Comment est née l'Apesa France ?
C'est Marc Binnié, greffier à Saintes, et Jean-Luc Douillard, psychologue clinicien, qui ont imaginé le dispositif en 2013, constatant que les procédures collectives, efficaces pour contenir et canaliser le chaos des difficultés des entreprises, ne l'étaient pas s'agissant de la prise en compte de la souffrance humaine de l'entrepreneur, pouvant déboucher sur des idées noires. Marc Binnié et Jean-Luc Douillard ont constaté que les professionnels intervenant à l'occasion des procédures judiciaires, bien que non compétents en matière psychologique, n'étaient pas indifférents et pouvaient constituer des “sentinelles efficaces“.

Jean Huault, président de L'Aide psychologique aux entrepreneurs en souffrance aigüe (Apesa) de Seine-et-Marne.
Qu'en est-il en Seine-et-Marne ?
C'est le président du tribunal de commerce, Jean Gaillard, qui a le premier été sensible à certaines publications sur le sujet et il est apparu évident d'agir : nous avons été nous-mêmes des chefs d'entreprise. Nous avons ressenti dans nos trippes le stress du client qu'on peut perdre, son règlement qui tarde à venir et qui crée des tensions, etc.
C'est pourquoi le président a pris en 2016 la décision de convoquer l'ensemble des organismes départementaux concernés, en présence de Marc Binié lui-même, pour leur exposer le dispositif. Toutes les parties prenantes ayant pleinement adhéré au concept, cette réunion est devenue l'assemblée constitutive d'Apesa Seine-et-Marne. Elles en sont encore aujourd'hui les membres statutaires.

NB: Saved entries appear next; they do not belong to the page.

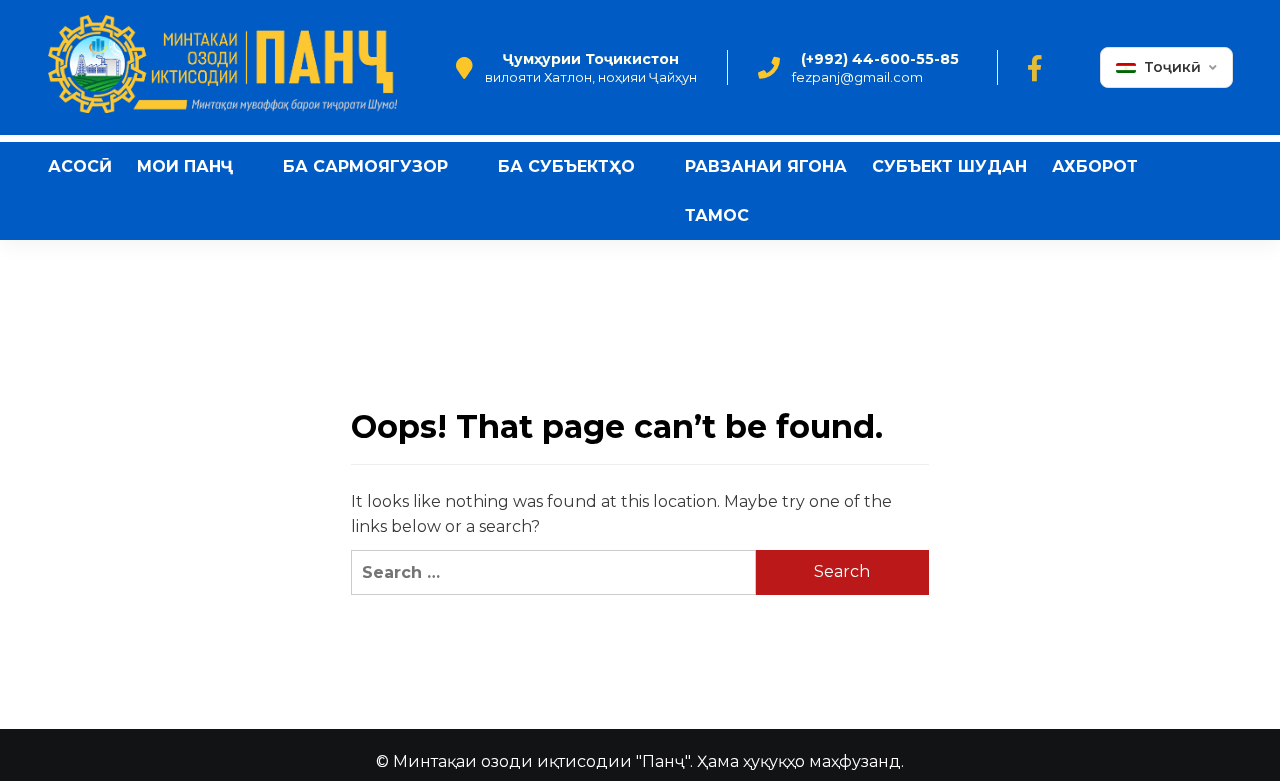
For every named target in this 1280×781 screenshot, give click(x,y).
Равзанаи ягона (766, 166)
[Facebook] (1034, 68)
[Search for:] (553, 572)
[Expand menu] (245, 167)
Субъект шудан (949, 166)
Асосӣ (80, 166)
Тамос (717, 215)
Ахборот (1095, 166)
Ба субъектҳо (566, 166)
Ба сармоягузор (365, 166)
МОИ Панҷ (185, 166)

Dès lors, il fallait structurer l'association, trouver son président et son conseil d'administration.
Cela s'est fait naturellement ?
Oui, nous avions, au niveau du tribunal et du greffe, la capacité d'organiser un secrétariat. Nous nous trouvions également au cœur des procédures collectives et donc à la source des problématiques, c'est pourquoi nous avons naturellement pris en charge la gestion des alertes lancées par les “sentinelles“, que nous devons former, accompagner, etc.
Comment l'Apesa Seine-et-Marne agit-elle ?

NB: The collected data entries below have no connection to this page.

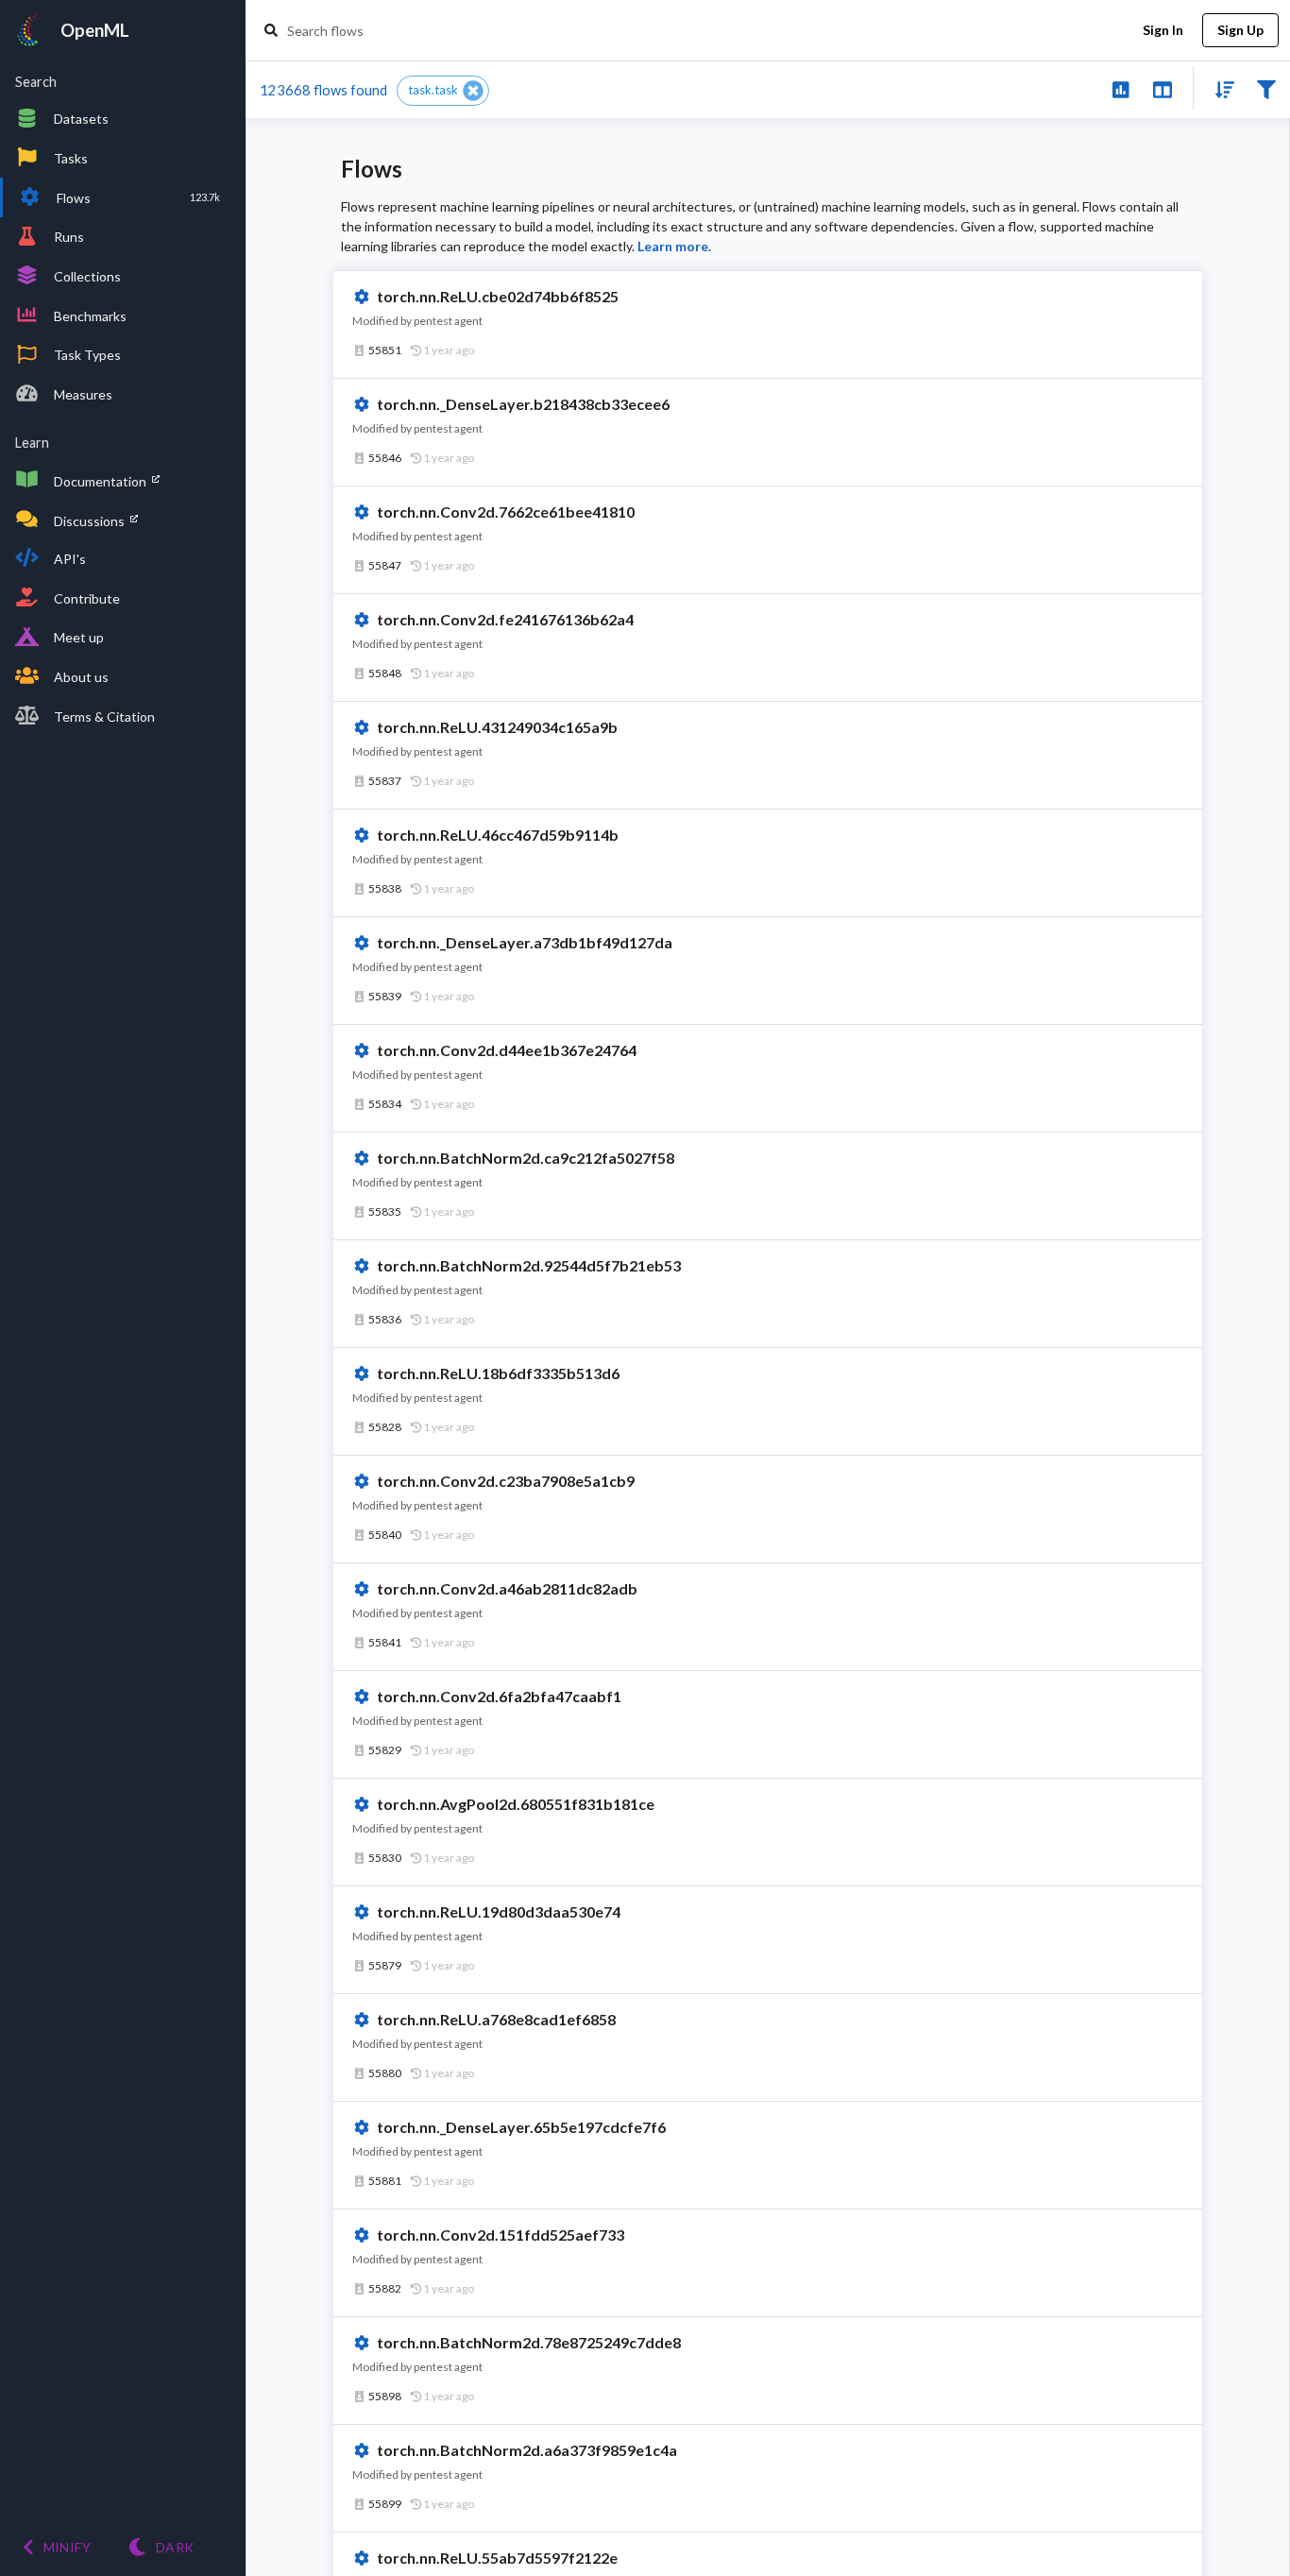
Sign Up (1240, 30)
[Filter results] (1266, 88)
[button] (443, 91)
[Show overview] (1120, 88)
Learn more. (674, 246)
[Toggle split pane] (1162, 88)
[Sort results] (1219, 88)
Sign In (1163, 30)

L'objectif principal est de pouvoir déceler le stress et les difficultés du chef d'entreprise à tous les moments et tous les niveaux de la vie de l'entreprise. Pour ce faire, Il fallait constituer un réseau formé de “sentinelles“ dédiées (c'est-à-dire des personnes formées à la détection des signes de détresse psychologiques et du risque suicidaire).

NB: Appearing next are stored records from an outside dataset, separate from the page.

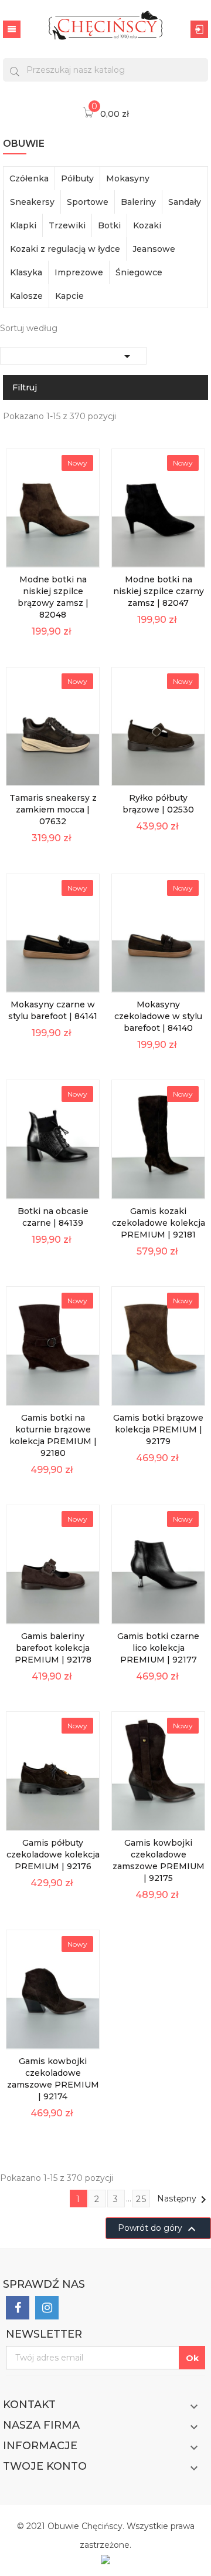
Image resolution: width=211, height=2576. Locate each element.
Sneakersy (32, 202)
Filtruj (24, 387)
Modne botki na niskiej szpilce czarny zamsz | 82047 (158, 591)
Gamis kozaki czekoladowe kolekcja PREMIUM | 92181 (158, 1223)
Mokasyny (127, 178)
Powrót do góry (158, 2229)
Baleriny (138, 202)
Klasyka (26, 272)
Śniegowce (138, 272)
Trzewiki (67, 225)
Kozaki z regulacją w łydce (65, 249)
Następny (183, 2200)
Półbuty (77, 178)
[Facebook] (17, 2307)
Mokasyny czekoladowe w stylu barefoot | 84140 (158, 1016)
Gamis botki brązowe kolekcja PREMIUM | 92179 (158, 1429)
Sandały (184, 202)
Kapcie (69, 296)
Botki (109, 225)
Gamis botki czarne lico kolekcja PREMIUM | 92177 (158, 1648)
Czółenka (29, 178)
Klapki (23, 225)
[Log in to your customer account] (199, 29)
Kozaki (147, 225)
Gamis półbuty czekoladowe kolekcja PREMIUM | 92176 (53, 1854)
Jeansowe (153, 249)
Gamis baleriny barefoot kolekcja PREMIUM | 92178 (53, 1648)
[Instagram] (47, 2307)
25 (141, 2199)
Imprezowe (79, 272)
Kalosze (26, 296)
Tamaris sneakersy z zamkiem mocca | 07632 (53, 810)
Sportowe (87, 202)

Il est d'abord possible d'agir au niveau du tribunal de commerce, c'est-à-dire lors du terme de cette descente aux enfers psychologique. L'expert-comptable peut aussi déceler des difficultés très en amont. L'avocat, à qui l'entrepreneur fait appel lorsqu'il se pose des questions au niveau juridique, peut également intervenir un peu plus tard. Les organismes patronaux, tels que le Medef et la CPME, sont également importants en matière de détection des signes de détresse psychologique.
Aussi, pour permettre à ces sentinelles d'agir, nous avons procédé en trois ans à huit actions de formation. Nous pouvons ainsi compter sur un peu plus d'une centaine de personnes habilitées à détecter et à lancer des alertes. Elles et elles seules en ont la possibilité, si bien entendu l'entrepreneur a donné son accord.
Comment se déroule la procédure ?
Que ce soit en ligne ou sur papier, l'alerte se résume à une fiche comprenant les coordonnées de la personne, le moment où elle s'est exprimée, le type de détresse (difficultés familiales, financières, etc.), et éventuellement si des pistes d'amélioration ou des solutions sont apparues. Ce document est hébergé à Nantes sur la plateforme de Ressources Mutuelles Assurance, qui fait partie du Groupe Harmonie Mutuelle et qui a constitué une cellule pour examiner ces fiches d'alerte.
Une fois cette fiche-alerte mise en ligne, la personne en détresse est appelée dans l'heure où les deux heures qui suivent. Les psychologues de la plateforme effectuent un premier diagnostic pour cerner l'étendue de la problématique. Après un ou deux rendez-vous téléphoniques, il peut être décidé qu'un suivi plus approfondi est nécessaire.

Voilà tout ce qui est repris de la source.